Wherever a picture sits, omit it. Output the rest of the listing exactly.

####################

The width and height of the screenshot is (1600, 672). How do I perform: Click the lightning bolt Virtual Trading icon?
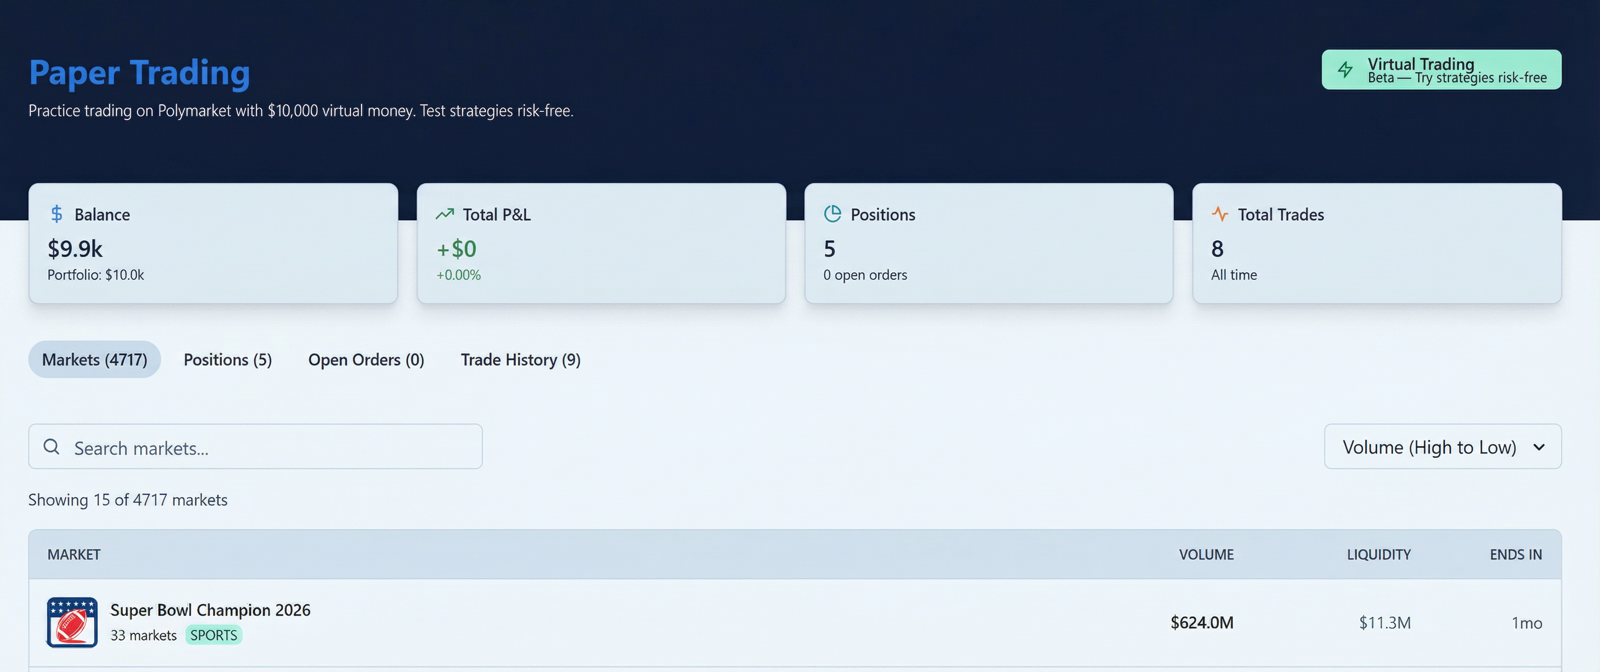point(1345,70)
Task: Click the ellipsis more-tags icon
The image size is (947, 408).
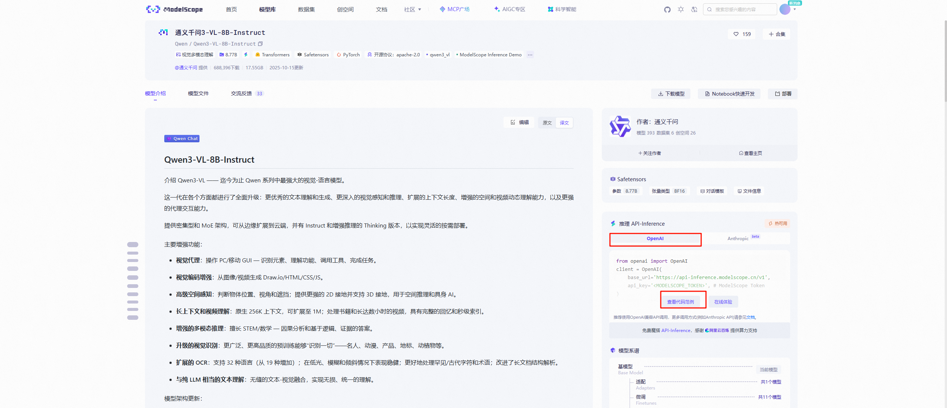Action: coord(530,55)
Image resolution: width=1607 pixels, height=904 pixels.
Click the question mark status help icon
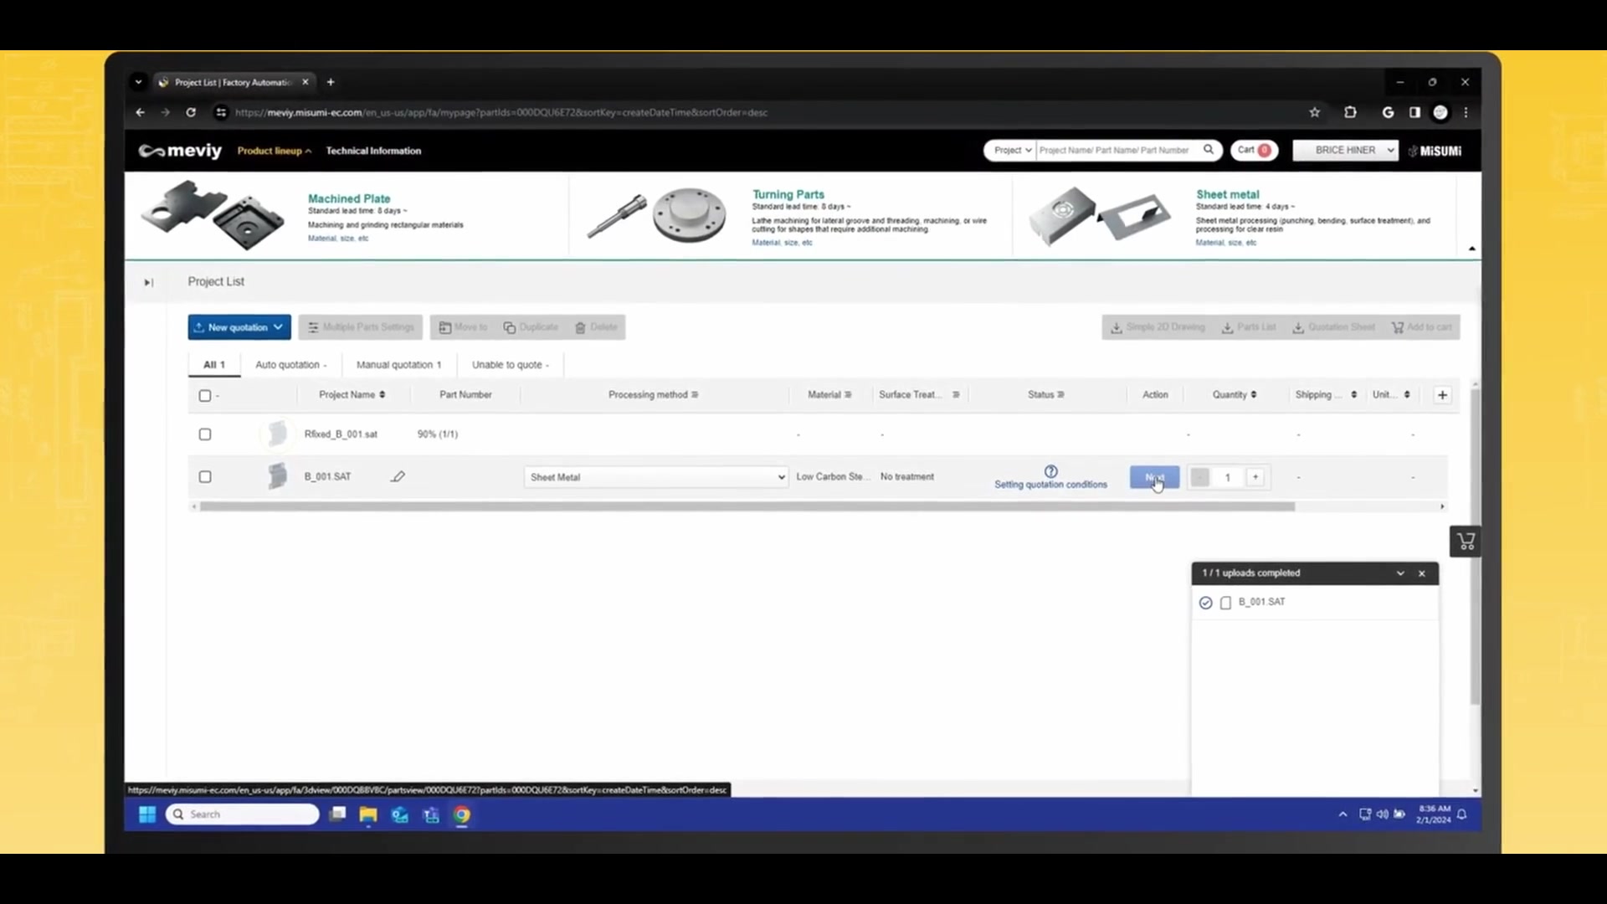point(1050,471)
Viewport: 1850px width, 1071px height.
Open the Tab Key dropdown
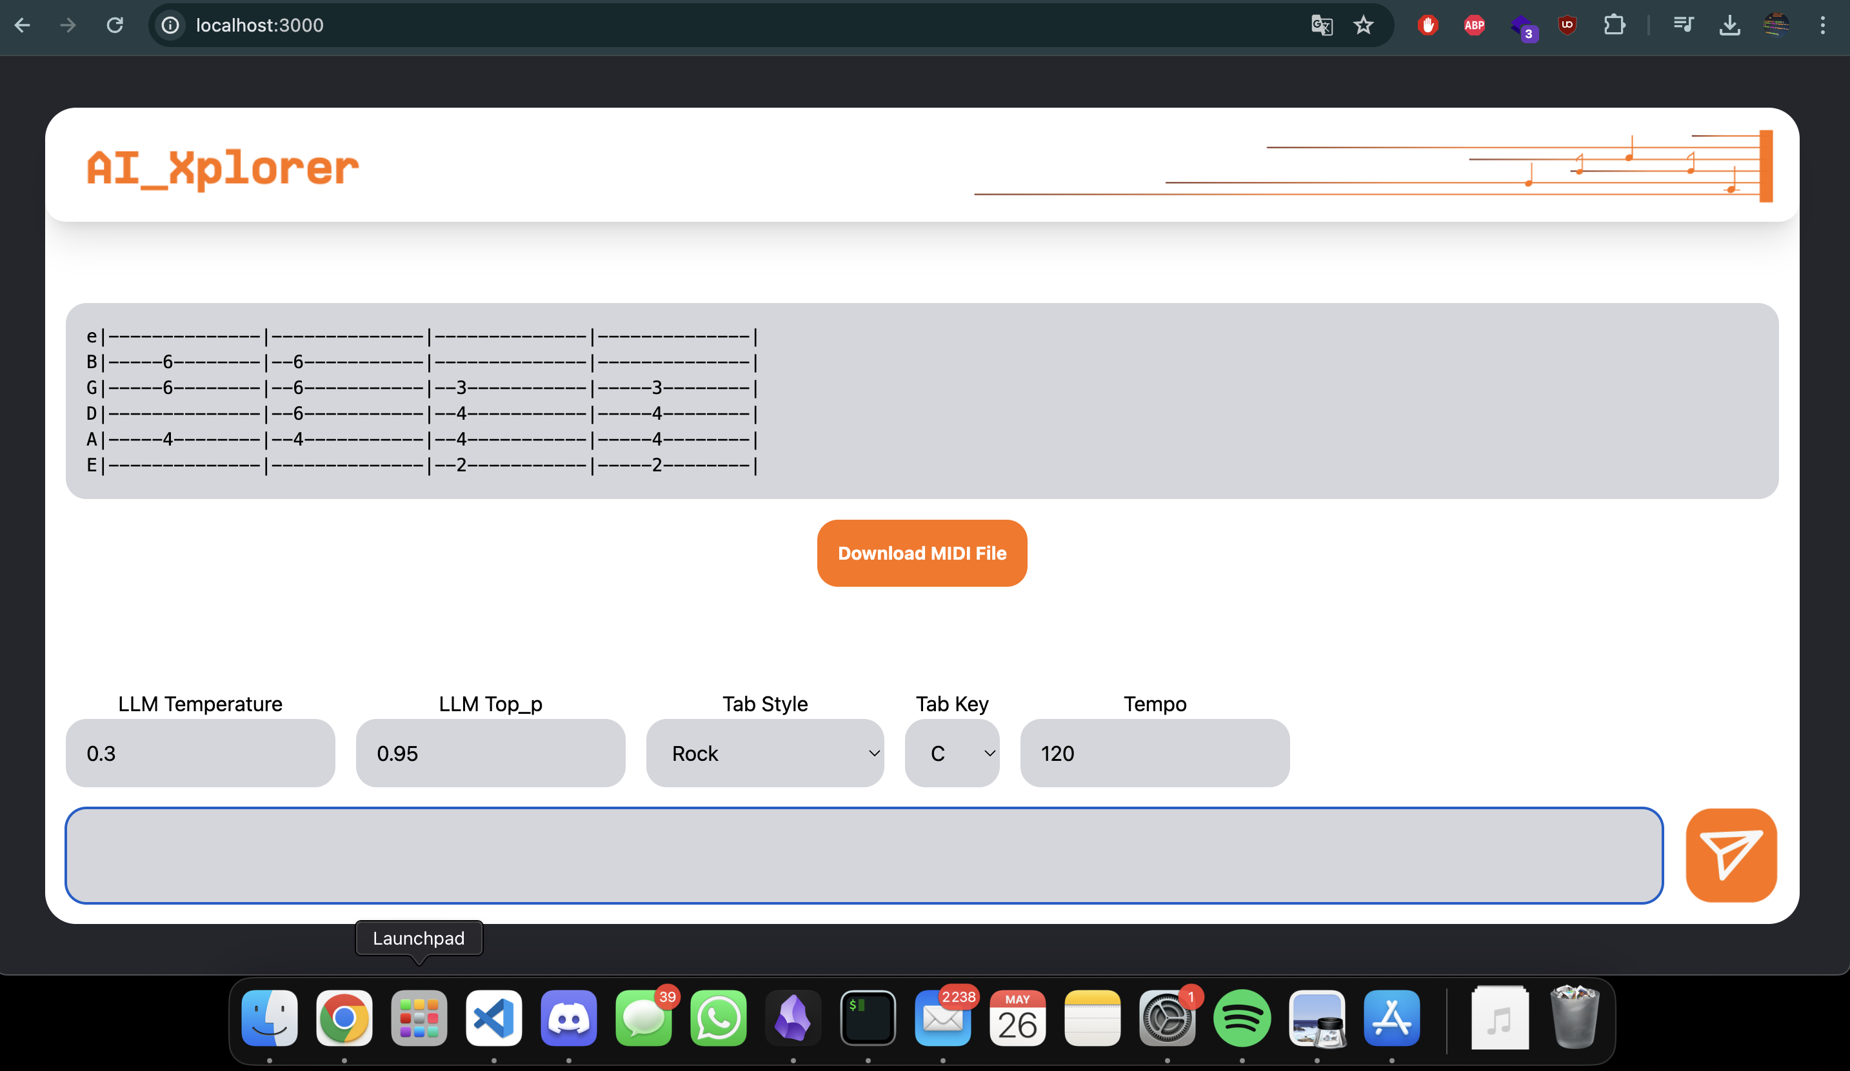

####################

### Result of the task
The width and height of the screenshot is (1600, 672). How do I perform: Click the lightning bolt Virtual Trading icon?
point(1345,70)
Task: Click the ellipsis more-tags icon
The image size is (947, 408).
Action: coord(530,55)
Image resolution: width=1607 pixels, height=904 pixels.
Click the question mark status help icon
point(1050,471)
Viewport: 1850px width, 1071px height.
Open the Tab Key dropdown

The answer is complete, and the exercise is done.